Dataset entries:
§ §

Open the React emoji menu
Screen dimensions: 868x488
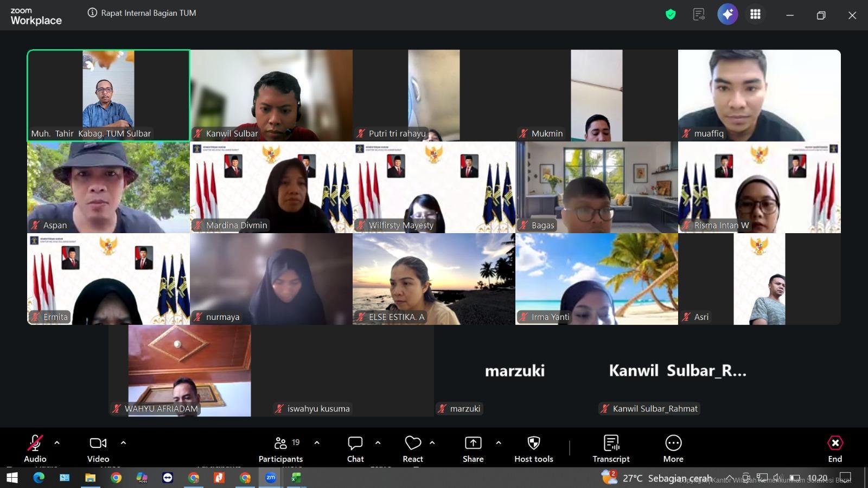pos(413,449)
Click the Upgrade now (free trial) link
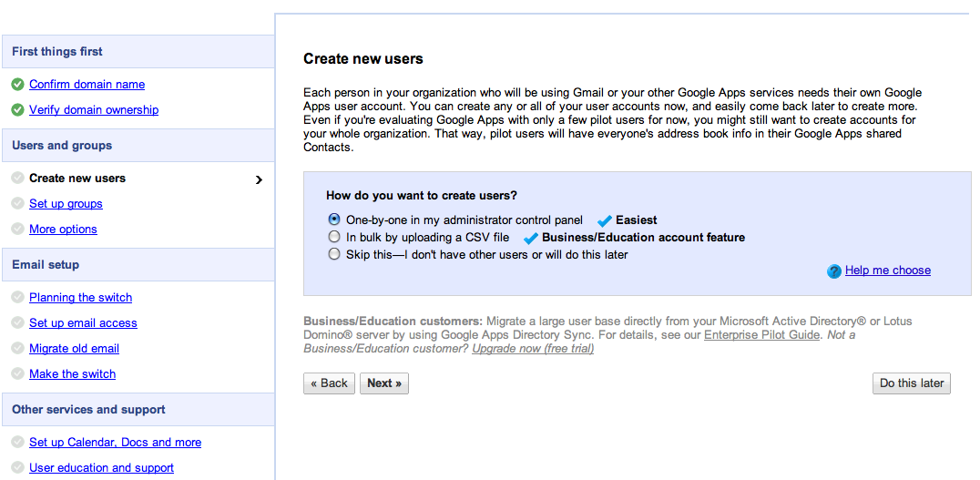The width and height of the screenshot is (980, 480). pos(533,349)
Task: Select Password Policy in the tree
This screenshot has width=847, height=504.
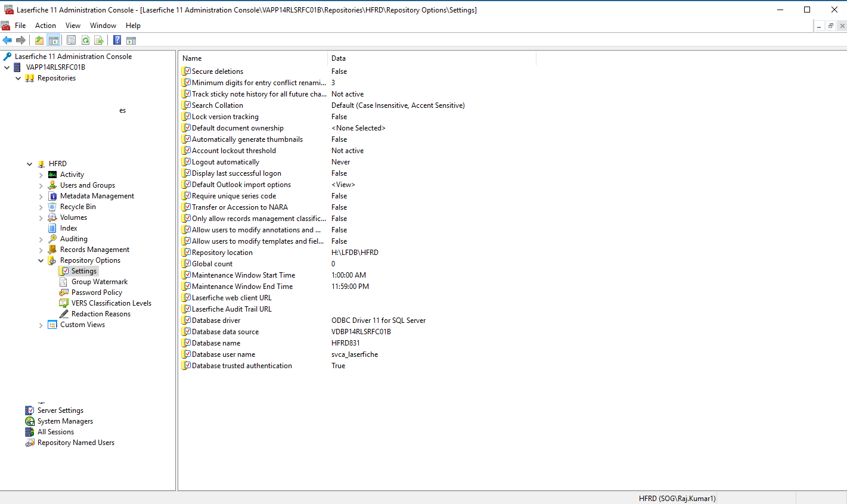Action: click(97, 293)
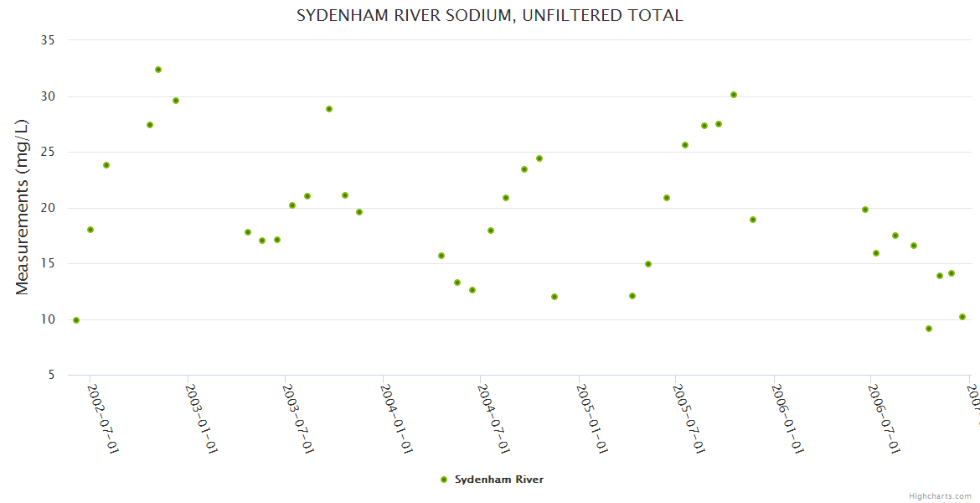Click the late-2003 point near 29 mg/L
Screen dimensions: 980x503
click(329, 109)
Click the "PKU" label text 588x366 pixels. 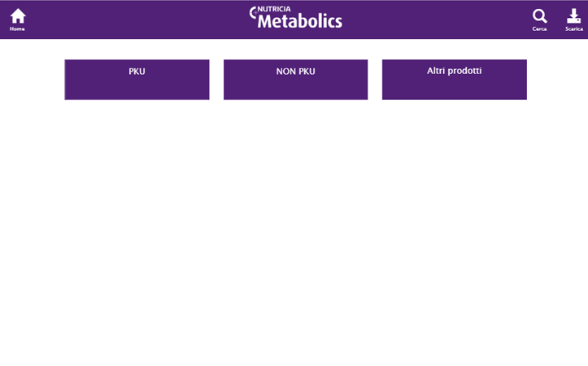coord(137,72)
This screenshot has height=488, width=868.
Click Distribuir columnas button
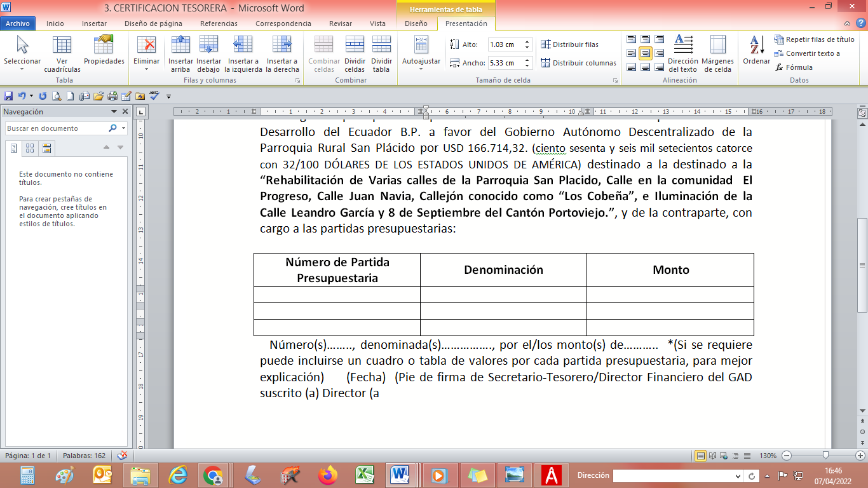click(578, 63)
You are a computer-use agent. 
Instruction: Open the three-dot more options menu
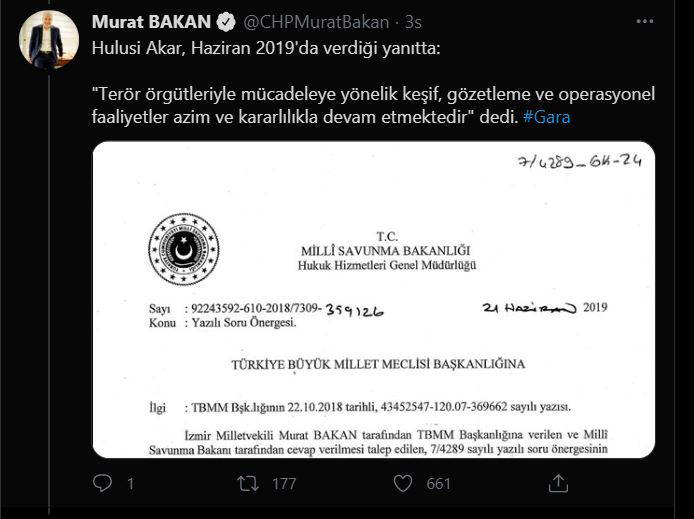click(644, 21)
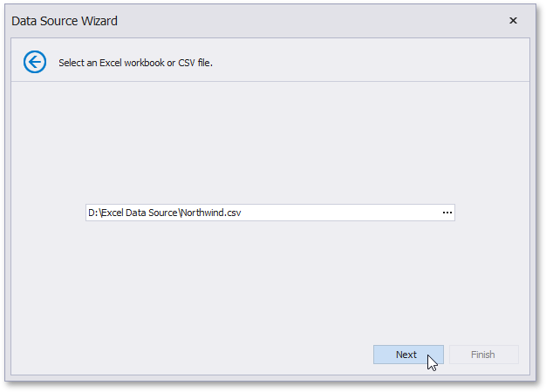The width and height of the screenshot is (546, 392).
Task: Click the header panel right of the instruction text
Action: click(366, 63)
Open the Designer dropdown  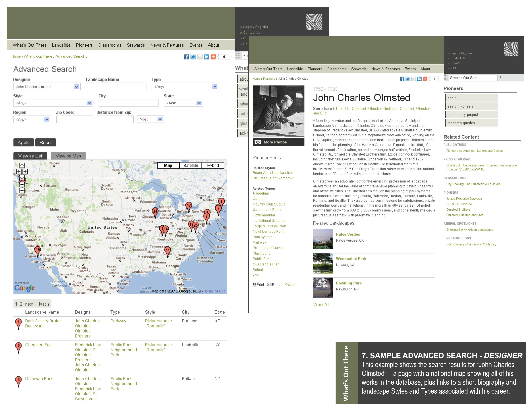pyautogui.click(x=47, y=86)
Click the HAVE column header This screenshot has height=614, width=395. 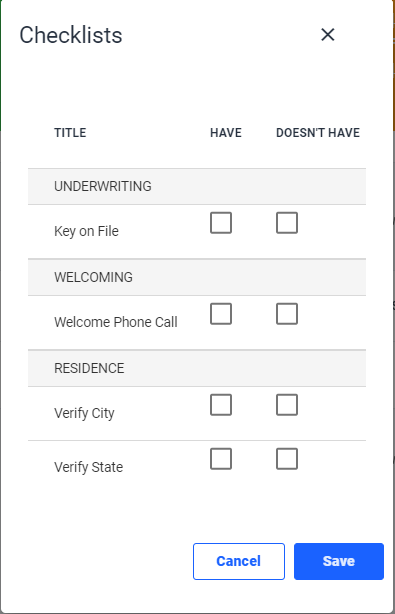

§ §

**TASK PROMPT**
Please print the lines above exactly, beginning at the first line of the entries and ending at the line holding "Task: Select Password Policy in the tree", and leave the pictures out.

**WRITTEN SOLUTION**
Open the React emoji menu
Screen dimensions: 868x488
pos(413,449)
Click the Upgrade now (free trial) link
The width and height of the screenshot is (980, 480). pos(533,349)
Task: Select Password Policy in the tree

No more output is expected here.